What makes keratosis pilaris better?
Unfortunately, there is no permanent cure for keratosis pilaris, but there are some tricks to keep it at bay. The main thing to remember is that KP gets worse when your skin gets dry, so make sure you exfoliate and moisturize the skin, especially in those dry winter months. Here are some tips for treating your keratosis pilaris:
- Warm, short showers: Taking shorter showers or baths with warm water rather than hot will help seal in moisture instead of drying you out.
- Chemical exfoliation: Gently exfoliating the skin daily with a chemical exfoliant can help slough off keratin plugs that are responsible for forming KP. NOTE: Do not scrub your skin harshly with a physical exfoliator or scrub brush. This will only irritate your KP even more.
- Moisturizer: Apply a hydrating, non-comedogenic moisturizer generously on the skin. This can be done up to twice daily.
- Humidifier: Use a humidifier to add extra moisture to the air in your home to avoid drying out your skin.
Natural treatments for KP
Okay, so you can’t completely cure keratosis pilaris, but there are some seriously badass ingredients that are amazing at clearing it up. Just remember: KP needs a 50/50 balance between exfoliating and moisturizing in order to slough off that excess keratin while still sealing in the moisture.

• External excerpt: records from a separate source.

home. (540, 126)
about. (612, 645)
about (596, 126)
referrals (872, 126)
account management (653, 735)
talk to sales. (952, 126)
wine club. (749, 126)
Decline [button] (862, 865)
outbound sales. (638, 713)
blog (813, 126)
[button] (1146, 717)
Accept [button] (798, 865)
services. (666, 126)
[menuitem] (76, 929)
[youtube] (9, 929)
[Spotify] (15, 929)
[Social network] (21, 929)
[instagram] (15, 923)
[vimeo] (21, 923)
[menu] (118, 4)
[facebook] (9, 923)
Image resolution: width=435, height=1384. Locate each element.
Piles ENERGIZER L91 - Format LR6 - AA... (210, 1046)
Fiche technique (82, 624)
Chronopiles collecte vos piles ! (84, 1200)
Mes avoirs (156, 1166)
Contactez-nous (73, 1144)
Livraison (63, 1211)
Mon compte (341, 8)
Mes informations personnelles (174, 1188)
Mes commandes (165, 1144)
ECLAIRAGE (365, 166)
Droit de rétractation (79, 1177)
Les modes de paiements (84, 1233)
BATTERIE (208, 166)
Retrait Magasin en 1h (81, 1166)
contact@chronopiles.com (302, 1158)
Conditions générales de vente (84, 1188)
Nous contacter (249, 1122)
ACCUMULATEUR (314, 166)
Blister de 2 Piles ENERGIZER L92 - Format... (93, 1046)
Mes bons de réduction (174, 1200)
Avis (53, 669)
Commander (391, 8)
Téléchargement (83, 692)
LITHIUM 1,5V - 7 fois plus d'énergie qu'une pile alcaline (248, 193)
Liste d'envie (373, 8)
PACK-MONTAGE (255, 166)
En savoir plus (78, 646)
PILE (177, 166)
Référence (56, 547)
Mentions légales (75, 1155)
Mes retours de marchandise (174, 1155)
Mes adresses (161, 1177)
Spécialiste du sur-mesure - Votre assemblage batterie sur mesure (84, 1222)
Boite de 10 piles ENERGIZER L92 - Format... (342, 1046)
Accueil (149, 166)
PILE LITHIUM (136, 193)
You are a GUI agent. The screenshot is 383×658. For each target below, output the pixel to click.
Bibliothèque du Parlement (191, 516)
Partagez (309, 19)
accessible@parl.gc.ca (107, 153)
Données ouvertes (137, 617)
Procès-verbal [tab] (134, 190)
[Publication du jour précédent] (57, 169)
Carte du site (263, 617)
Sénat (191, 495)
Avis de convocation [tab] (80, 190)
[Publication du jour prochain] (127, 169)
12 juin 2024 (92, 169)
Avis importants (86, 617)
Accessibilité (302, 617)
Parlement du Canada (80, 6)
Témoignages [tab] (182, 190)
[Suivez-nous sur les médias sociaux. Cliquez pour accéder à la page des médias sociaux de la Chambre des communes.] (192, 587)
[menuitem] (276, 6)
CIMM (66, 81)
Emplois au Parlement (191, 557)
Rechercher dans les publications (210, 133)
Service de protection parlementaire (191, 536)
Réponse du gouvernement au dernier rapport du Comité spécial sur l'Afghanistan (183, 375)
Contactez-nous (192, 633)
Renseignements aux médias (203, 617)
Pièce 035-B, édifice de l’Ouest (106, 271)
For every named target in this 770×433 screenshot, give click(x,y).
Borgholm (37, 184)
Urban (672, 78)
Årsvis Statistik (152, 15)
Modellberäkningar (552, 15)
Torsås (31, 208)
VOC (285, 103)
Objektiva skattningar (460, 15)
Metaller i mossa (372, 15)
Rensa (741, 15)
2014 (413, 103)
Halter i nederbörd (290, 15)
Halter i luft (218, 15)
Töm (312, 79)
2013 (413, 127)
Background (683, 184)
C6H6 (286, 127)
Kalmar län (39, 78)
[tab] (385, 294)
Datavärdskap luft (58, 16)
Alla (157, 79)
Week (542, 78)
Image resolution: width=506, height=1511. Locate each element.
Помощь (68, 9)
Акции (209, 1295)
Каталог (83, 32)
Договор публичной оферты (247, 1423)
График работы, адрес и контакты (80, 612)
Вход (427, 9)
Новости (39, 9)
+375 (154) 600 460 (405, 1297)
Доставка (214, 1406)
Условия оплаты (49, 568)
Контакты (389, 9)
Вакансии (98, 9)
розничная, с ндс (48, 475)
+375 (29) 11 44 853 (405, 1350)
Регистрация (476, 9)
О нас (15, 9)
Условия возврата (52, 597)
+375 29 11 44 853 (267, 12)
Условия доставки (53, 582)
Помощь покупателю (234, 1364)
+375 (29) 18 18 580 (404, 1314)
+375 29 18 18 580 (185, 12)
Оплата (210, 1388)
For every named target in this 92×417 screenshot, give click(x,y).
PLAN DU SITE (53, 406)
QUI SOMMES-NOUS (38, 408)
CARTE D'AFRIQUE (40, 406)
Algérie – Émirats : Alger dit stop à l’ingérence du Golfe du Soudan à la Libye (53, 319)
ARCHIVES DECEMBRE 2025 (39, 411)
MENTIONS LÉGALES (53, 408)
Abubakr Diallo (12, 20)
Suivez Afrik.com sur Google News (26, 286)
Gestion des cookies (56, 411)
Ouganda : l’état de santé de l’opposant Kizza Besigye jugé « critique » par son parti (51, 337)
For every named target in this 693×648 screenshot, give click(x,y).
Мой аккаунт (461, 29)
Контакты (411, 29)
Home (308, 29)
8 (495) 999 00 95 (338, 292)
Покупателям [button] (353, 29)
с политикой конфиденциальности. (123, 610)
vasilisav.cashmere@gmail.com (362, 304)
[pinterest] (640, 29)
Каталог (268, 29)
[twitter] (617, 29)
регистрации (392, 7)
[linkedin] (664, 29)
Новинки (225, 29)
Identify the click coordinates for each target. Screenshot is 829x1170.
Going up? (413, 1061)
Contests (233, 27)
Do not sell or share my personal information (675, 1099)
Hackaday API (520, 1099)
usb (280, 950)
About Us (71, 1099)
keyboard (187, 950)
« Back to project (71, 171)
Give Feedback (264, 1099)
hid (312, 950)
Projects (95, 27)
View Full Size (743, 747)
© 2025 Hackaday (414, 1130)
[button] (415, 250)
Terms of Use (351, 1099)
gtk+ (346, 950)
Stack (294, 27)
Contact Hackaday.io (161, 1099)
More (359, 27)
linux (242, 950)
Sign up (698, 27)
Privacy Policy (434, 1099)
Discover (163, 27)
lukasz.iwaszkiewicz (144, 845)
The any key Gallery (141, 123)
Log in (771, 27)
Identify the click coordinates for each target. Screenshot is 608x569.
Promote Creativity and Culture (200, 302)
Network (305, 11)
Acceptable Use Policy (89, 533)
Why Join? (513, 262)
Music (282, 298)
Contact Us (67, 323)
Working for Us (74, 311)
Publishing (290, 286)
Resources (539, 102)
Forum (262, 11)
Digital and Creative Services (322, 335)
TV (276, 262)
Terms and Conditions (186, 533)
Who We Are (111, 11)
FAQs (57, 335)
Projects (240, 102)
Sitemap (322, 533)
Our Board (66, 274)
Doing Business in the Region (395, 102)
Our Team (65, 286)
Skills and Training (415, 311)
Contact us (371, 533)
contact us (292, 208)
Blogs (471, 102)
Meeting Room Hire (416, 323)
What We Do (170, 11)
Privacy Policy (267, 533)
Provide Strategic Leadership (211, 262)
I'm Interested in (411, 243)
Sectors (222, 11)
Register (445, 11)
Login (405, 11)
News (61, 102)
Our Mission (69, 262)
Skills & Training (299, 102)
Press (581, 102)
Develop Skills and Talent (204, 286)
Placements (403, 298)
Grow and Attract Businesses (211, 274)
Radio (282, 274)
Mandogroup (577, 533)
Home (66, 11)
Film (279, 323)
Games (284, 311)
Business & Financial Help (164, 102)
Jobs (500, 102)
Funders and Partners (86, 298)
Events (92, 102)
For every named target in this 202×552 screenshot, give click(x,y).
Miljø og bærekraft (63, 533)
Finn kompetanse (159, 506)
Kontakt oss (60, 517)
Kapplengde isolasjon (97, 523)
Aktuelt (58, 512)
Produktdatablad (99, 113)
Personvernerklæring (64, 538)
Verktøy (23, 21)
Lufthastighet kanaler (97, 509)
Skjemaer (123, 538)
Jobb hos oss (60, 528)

Here are some must-haves for treating keratosis pilaris:
AHA (alpha hydroxy) Acids
Alpha hydroxy acids are serious game-changers for people struggling with KP! These gentle acids are chemical exfoliators, which means that they remove dead skin cells and clogged hair follicles from the surface of the skin to reveal new, healthy skin underneath. Here are a few highly effective alpha hydroxy acids to try:
- Lactic Acid (8-10% in the product)
- Mandelic Acid
- Salicylic Acid
- Glycolic Acid
- Sulfonic Acid
Finding a good moisturizer can be an uphill battle sometimes. There are so many out there and so many that contain sneaky, pore-clogging ingredients. You want to keep your skin hydrated without feeling greasy or weighed down - we know the drill! Here are some of our favorite moisturizing ingredients that can really help with keratosis pilaris:
- Panthenol: Another name for this ingredient is pro-vitamin B5. Panthenol is ultra-moisturizing and skin smoothing - a perfect combo for pesky KP!
- Niacinamide: A form of vitamin B3 that prevents acne, is super moisturizing and ultra brightening.
- Allantoin: This is a keratolytic agent, which means it helps soften and smooth the skin all while shedding dead skin cells.
- Aloe: We all know aloe for its healing properties. It’s an antioxidant, anti-inflammatory, super soothing, and incredibly moisturizing.
Helpful products for keratosis pilaris
Here’s a few products that are super helpful for clearing KP:
- Amlactin Daily: This everyday moisturizer contains clinically proven 12% lactic acid to boost the skin’s natural renewal process through gentle exfoliation. It leaves skin feeling smooth & hydrated.
- Touch KP Exfoliating Lotion: This Keratosis Pilaris treatment has two key ingredients: glycolic acid that exfoliates away surface bumps and oil soluble salicylic acid which can go deep into hair follicles and pores to target the source of KP, reducing inflammation and redness.
- Almond Clear’s New KP Lotion (coming soon): Our formula will be perfect for sensitive and acne/folliculitis prone skin.
The big takeaway
Although keratosis pilaris cannot be totally cured, you don’t have to live with it forever. Just remember to find products that assist in keeping a 50/50 balance of exfoliation and hydration, and you should be good to go!